A trapping program in 82 towns over the summer and reporting from homeowners has resulted in the discovery to date of the beetle in Hillsdale, Bergen County; Edgewater Park and Westampton, Burlington County; Ewing, Hamilton Township, Hopewell, Princeton, West Windsor., Mercer County; Monroe and South Brunswick, Middlesex County; Bridgewater, Franklin Township and Hillsborough, Somerset County; and Allentown, Monmouth County.
“Just as emerald ash borer has swiftly spread through other states in the nation, it has now moved to New Jersey and we must prepare for the impact of this highly destructive invasive pest, which could lead to the death of ash trees,” said New Jersey Secretary of Agriculture Douglas H. Fisher. “We ask that towns and counties act now to put plans in place to respond to the beetle.”
In an effort to protect the state’s ash trees, the Department of Agriculture initiated the field release this fall of biocontrol parasitoids for emerald ash borer in four locations in Bridgewater, Hillsborough, Franklin and Ewing Townships. Releases of almost 9,000 larval and 1,600 egg EAB parasitoids were made in wooded ash sites containing low levels of EAB in September in an effort to help suppress building EAB populations. The beneficial insects were supplied by the U.S. Department of Agriculture’s EAB Biocontrol Laboratory in Brighton, Michigan.
Emerald ash borer was first discovered in New Jersey in May 2014 by a private citizen in Bridgewater. EAB is now present in 25 U.S. states and two Canadian provinces. It was first discovered in Michigan in 2002 and has since killed tens of millions of trees.

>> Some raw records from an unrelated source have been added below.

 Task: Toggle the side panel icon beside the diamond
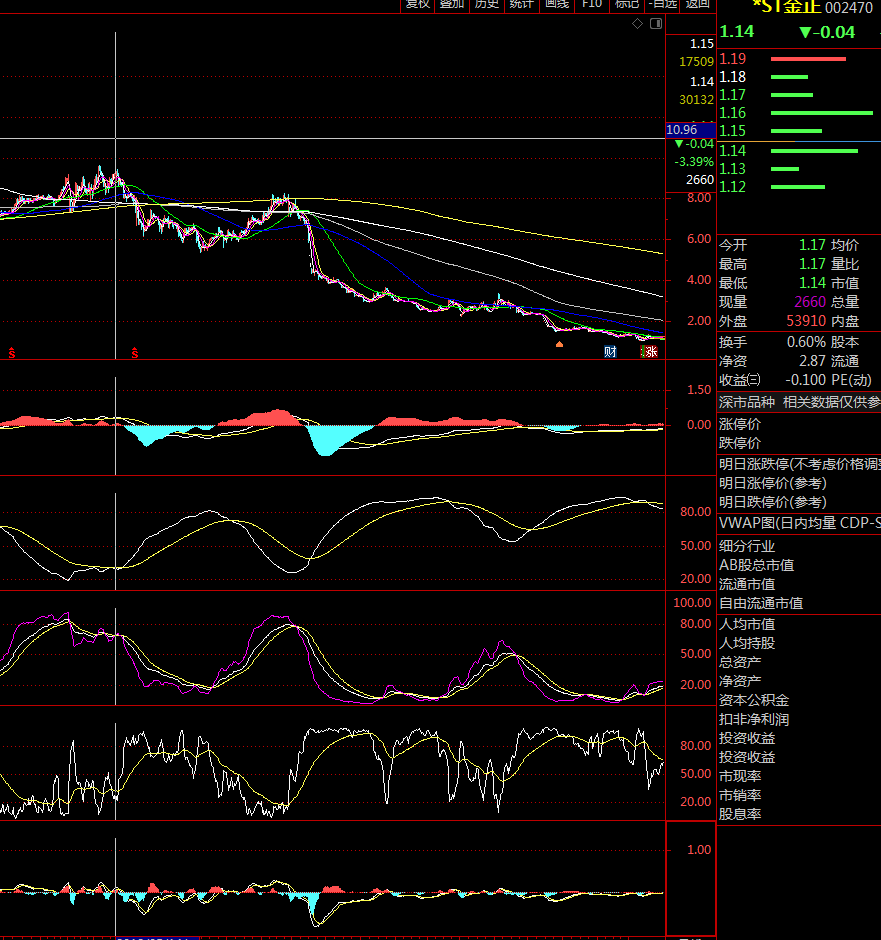656,23
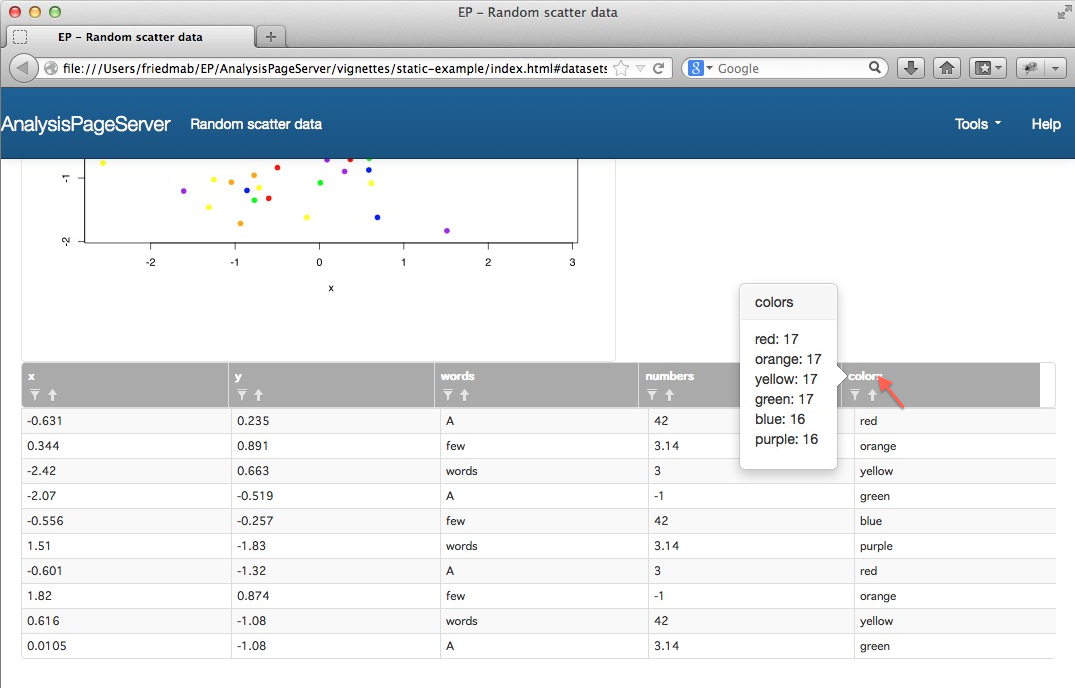Screen dimensions: 1075x688
Task: Open the search engine selector dropdown
Action: click(x=701, y=68)
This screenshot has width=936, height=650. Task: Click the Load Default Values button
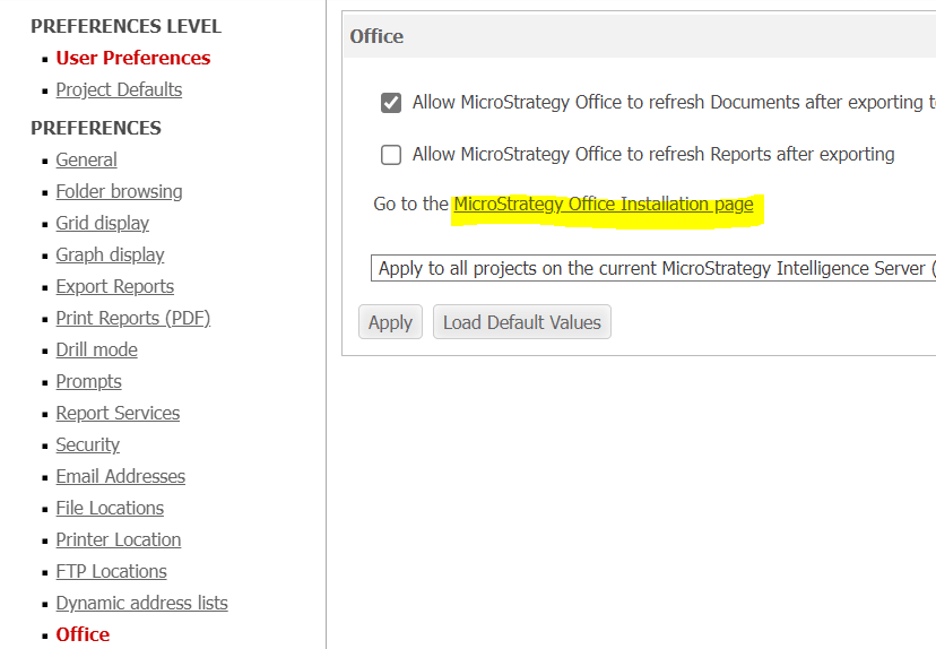pos(522,323)
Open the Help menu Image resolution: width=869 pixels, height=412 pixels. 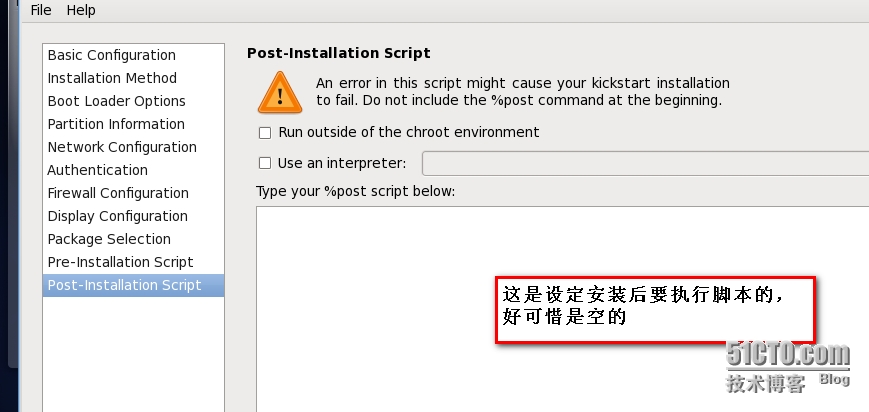(81, 10)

The adult emerald ash borer is a metallic green insect about one-half inch long and one-eighth inch wide making it hard to detect in the wild. The female beetles lay eggs on the bark of ash trees. The eggs hatch and the larvae bore into the bark to the fluid-conducting vessels underneath. The larvae feed and develop, cutting off the flow of nutrients and, eventually killing the tree. EAB attacks and kills North American species of true ash, and tree death occurs three to five years following initial infestation. EAB is native to Asia.